Abstract 3057: Vascular Smooth Muscle Cell Cd47 Contributes To Atherosclerosis Development

• Published in: Arteriosclerosis, thrombosis, and vascular biology Vol. 44; no. Suppl_1
• Main Authors: Pervaiz, Naveed, Aithabathula, Ravi V, Kathuria, Ishita, Le, Britany, Kim, Ki-Suk, Ahn, Wonmo, Csanyi, Gabor, Singla, Bhupesh
• Format: Journal Article
• Language: English
• Published: 01.05.2024
• ISSN: 1079-5642; 1524-4636
• DOI: 10.1161/atvb.44.suppl_1.3057

Abstract only Aims: Thrombospondin-1 (TSP1), a secretory protein, has been associated with various cardiovascular diseases.
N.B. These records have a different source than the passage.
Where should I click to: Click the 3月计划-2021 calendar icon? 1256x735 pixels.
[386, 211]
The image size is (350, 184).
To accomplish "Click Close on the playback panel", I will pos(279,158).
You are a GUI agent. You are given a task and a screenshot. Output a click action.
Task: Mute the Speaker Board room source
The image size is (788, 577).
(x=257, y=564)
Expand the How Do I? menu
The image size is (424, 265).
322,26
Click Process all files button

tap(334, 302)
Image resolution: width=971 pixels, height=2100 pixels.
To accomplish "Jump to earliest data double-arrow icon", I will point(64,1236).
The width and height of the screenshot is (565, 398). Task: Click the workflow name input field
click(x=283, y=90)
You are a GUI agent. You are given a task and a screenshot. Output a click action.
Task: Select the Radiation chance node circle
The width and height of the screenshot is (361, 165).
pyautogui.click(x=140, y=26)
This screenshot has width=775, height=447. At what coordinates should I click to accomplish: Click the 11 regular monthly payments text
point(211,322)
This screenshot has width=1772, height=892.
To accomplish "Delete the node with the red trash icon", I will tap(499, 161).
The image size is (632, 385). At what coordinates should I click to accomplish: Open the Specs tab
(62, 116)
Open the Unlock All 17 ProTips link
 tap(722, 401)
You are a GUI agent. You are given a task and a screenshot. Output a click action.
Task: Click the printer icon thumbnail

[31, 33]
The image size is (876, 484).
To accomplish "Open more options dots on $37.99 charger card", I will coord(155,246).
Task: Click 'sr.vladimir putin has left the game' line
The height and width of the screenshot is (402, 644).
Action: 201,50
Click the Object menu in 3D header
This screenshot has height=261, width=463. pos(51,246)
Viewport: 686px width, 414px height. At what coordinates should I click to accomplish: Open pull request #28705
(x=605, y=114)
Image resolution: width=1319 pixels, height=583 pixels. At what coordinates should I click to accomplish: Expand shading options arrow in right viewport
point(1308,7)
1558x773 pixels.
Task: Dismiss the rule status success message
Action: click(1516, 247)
TSP1 mainly functions via its cognate receptors CD47 and CD36. Recently, we observed elevated TSP1 expression in human and murine atherosclerotic arteries. However, the role of vascular smooth muscle cell (VSMC) TSP1-CD47 signaling in regulating VSMC phenotype and atherogenesis is unclear. Methods and Results: Human arterial SMCs were treated with human TSP1 and analyzed for SMC markers and proliferation. The data revealed decreased expression of SMC markers, ACTA, CNN1, and SM22α in TSP1-exposed VSMCs compared with vehicle-treated control cells. Further, TSP1 treatment increased VSMC proliferation in vitro , suggesting TSP1 induces VSMC hyperproliferative phenotype. Additional experiments showed CD47 as the major TSP1’s receptor in VSMCs. To investigate the in vivo role of VSMC Cd47 in atherosclerosis, we generated tamoxifen-inducible SMC-specific Cd47 knockout mice ( Cd47 f/f Myh11 Cre +/– , Cd47 ΔVSMC ) by crossing female Cd47 f/f mice with male Myh11 Cre +/- mice. Male tamoxifen-injected Cd47 ΔVSMC and corn oil-administered Cd47 WT mice were given a single injection of AAV8- hPCSK9 (1х10 11 viral genomes/mouse, IP) and fed a Western diet for 12 weeks. En face oil red O (ORO) staining of whole aortas exhibited reduced atherosclerosis in Cd47 ΔVSMC mice compared with control Cd47 WT mice. Further histochemical staining performed on aortic root sections revealed attenuated neointimal lesion area, lipid accumulation and necrotic area in Cd47 ΔVSMC mice. However, there were no significant differences in weight gain, body composition (fat and lean mass), plasma total cholesterol, and fasting blood glucose between Cd47 ΔVSMC and Cd47 WT mice. Conclusions: Taken together, these findings suggest that TSP1 promotes VSMC phenotype switch and VSMC-specific Cd47 deletion in hypercholesterolemic mice suppresses atherosclerosis progression.